Jefferies versait des larmes.

L’homme gris le conduisit à cette chambre qu’on avait préparée pour Jérémiah.

On mit la jeune fille au lit, puis on lui administra un calmant, qui eut l’effet d’un narcotique.

La jeune fille s’endormit.

– Mon Dieu ! s’écria le pauvre père, ne l’avez-vous pas tuée, au moins ?

– Non, répondit l’homme gris, en souriant, revenez demain, vous la trouverez souriante, et déjà cette pâleur morbide qui couvre son visage, aura disparu en partie.

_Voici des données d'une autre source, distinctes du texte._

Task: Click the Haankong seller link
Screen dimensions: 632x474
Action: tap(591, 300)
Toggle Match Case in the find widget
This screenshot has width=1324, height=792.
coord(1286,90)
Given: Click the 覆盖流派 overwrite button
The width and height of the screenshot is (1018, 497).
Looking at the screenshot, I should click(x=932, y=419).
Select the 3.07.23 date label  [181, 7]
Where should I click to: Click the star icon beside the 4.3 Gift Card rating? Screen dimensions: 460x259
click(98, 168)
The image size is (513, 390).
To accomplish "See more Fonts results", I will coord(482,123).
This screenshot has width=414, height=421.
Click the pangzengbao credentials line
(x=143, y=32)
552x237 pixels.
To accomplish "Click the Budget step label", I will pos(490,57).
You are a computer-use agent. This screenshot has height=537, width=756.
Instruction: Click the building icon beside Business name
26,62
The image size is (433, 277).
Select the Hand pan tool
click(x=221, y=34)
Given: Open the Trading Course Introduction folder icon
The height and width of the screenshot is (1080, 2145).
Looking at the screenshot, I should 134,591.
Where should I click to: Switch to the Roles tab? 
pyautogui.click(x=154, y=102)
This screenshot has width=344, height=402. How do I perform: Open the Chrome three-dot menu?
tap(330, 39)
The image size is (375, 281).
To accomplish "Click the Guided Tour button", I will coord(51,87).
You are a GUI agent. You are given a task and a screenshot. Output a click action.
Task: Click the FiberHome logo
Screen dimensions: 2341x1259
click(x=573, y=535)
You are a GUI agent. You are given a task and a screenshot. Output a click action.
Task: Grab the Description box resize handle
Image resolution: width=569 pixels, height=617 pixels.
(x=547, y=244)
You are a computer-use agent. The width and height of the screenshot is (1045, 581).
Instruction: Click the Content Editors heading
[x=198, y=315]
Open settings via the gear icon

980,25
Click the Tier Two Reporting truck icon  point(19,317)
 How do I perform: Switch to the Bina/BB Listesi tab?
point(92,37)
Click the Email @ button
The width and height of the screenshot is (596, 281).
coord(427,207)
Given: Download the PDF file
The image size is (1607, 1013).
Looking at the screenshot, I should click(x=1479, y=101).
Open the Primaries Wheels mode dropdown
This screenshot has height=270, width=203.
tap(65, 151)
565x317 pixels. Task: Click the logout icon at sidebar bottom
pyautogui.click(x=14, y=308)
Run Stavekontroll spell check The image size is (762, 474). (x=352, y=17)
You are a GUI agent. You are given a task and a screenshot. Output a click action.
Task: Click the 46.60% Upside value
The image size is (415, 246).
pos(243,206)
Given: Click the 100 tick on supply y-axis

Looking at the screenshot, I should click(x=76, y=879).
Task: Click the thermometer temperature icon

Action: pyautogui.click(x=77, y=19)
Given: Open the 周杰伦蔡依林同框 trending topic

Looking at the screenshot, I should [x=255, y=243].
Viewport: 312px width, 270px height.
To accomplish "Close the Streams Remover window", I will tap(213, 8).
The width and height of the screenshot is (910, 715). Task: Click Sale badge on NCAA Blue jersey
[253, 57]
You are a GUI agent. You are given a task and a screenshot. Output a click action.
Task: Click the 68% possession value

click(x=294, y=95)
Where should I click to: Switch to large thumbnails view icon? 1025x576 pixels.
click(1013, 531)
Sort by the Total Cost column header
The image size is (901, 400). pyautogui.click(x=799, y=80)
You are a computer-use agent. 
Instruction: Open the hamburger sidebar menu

– Mon Dieu ! s’écria Jefferies, faudra-t-il donc que je m’en aille, et allez-vous me séparer de mon enfant ?

– Vous viendrez la voir tous les jours ; le matin et le soir même, si vous le voulez ; mais vous ne pouvez rester ici.

Jefferies songea alors à l’infamie de sa profession, et il baissa la tête.

– Oh ! dit-il, je comprends. Je ne suis pas digne de vivre ici.

L’homme gris ne répondit pas.

Et quand le valet de Calcraff fut parti, l’homme gris dit à l’abbé Samuel :

– Si je l’avais autorisé à rester, il eût renoncé à sa profession, et pourtant, vous savez que nous avons besoin de lui !

– C’est vrai, répondit le prêtre.

Puis regardant la jeune fille endormie :

– Et vous espérez la sauver ?

– Je ne l’espère pas, j’en suis sûr… comme je suis sûr, maintenant, d’arracher John Colden à l’échafaud, répondit cet homme étrange avec un accent de conviction qui ne laissa plus aucun doute au jeune prêtre.